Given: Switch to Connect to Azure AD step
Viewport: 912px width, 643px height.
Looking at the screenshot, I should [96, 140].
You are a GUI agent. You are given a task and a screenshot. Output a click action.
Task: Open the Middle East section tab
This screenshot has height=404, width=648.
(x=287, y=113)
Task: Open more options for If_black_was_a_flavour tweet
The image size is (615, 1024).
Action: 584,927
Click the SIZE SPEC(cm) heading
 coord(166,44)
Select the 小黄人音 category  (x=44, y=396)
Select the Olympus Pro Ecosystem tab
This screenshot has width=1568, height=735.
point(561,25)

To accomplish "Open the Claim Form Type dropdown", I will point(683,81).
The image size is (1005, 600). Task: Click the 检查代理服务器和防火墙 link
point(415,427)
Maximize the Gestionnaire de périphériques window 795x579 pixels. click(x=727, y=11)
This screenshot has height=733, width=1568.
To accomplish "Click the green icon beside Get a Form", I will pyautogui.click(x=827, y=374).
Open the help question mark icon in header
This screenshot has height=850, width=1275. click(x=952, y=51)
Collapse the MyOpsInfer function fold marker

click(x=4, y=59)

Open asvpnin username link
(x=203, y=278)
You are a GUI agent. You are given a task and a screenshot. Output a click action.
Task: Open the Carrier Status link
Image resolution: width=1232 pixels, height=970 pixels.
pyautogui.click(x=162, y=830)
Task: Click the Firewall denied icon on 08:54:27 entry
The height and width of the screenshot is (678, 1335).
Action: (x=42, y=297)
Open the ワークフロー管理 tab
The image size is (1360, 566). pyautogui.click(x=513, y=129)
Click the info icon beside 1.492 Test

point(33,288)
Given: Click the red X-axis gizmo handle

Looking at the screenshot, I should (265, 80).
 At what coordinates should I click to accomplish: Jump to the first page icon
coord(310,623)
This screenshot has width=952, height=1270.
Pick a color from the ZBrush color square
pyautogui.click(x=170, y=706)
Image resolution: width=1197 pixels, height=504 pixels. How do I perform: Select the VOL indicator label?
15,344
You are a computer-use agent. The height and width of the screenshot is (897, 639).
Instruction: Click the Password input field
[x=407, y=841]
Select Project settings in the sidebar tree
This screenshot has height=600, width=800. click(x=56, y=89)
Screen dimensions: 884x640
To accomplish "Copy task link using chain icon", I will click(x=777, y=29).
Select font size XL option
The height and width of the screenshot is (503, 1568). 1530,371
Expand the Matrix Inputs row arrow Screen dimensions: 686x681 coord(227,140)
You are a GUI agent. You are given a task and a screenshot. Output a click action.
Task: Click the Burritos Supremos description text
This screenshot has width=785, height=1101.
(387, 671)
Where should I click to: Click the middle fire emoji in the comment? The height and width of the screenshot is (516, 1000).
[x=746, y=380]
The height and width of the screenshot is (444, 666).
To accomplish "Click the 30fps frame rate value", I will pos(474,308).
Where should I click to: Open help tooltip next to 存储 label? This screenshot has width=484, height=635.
----------------------------------------
Exercise prompt
Retype the listing. Match it exactly.

Answer box
Given: Switch to Connect to Azure AD step
Viewport: 912px width, 643px height.
Looking at the screenshot, I should [96, 140].
You are a GUI agent. You are given a task and a screenshot. Output a click action.
Task: Open the Middle East section tab
This screenshot has height=404, width=648.
(x=287, y=113)
Task: Open more options for If_black_was_a_flavour tweet
The image size is (615, 1024).
Action: 584,927
Click the SIZE SPEC(cm) heading
 coord(166,44)
Select the 小黄人音 category  (x=44, y=396)
Select the Olympus Pro Ecosystem tab
This screenshot has width=1568, height=735.
point(561,25)

To accomplish "Open the Claim Form Type dropdown", I will point(683,81).
The image size is (1005, 600). Task: Click the 检查代理服务器和防火墙 link
point(415,427)
Maximize the Gestionnaire de périphériques window 795x579 pixels. click(x=727, y=11)
This screenshot has height=733, width=1568.
To accomplish "Click the green icon beside Get a Form", I will pyautogui.click(x=827, y=374).
Open the help question mark icon in header
This screenshot has height=850, width=1275. click(x=952, y=51)
Collapse the MyOpsInfer function fold marker

click(x=4, y=59)

Open asvpnin username link
(x=203, y=278)
You are a GUI agent. You are given a task and a screenshot. Output a click action.
Task: Open the Carrier Status link
Image resolution: width=1232 pixels, height=970 pixels.
pyautogui.click(x=162, y=830)
Task: Click the Firewall denied icon on 08:54:27 entry
The height and width of the screenshot is (678, 1335).
Action: (x=42, y=297)
Open the ワークフロー管理 tab
The image size is (1360, 566). pyautogui.click(x=513, y=129)
Click the info icon beside 1.492 Test

point(33,288)
Given: Click the red X-axis gizmo handle

Looking at the screenshot, I should (265, 80).
 At what coordinates should I click to accomplish: Jump to the first page icon
coord(310,623)
This screenshot has width=952, height=1270.
Pick a color from the ZBrush color square
pyautogui.click(x=170, y=706)
Image resolution: width=1197 pixels, height=504 pixels. How do I perform: Select the VOL indicator label?
15,344
You are a computer-use agent. The height and width of the screenshot is (897, 639).
Instruction: Click the Password input field
[x=407, y=841]
Select Project settings in the sidebar tree
This screenshot has height=600, width=800. click(x=56, y=89)
Screen dimensions: 884x640
To accomplish "Copy task link using chain icon", I will click(x=777, y=29).
Select font size XL option
The height and width of the screenshot is (503, 1568). 1530,371
Expand the Matrix Inputs row arrow Screen dimensions: 686x681 coord(227,140)
You are a GUI agent. You are given a task and a screenshot. Output a click action.
Task: Click the Burritos Supremos description text
This screenshot has width=785, height=1101.
(387, 671)
Where should I click to: Click the middle fire emoji in the comment? The height and width of the screenshot is (516, 1000).
[x=746, y=380]
The height and width of the screenshot is (444, 666).
To accomplish "Click the 30fps frame rate value", I will pos(474,308).
Where should I click to: Open help tooltip next to 存储 label? This screenshot has width=484, height=635.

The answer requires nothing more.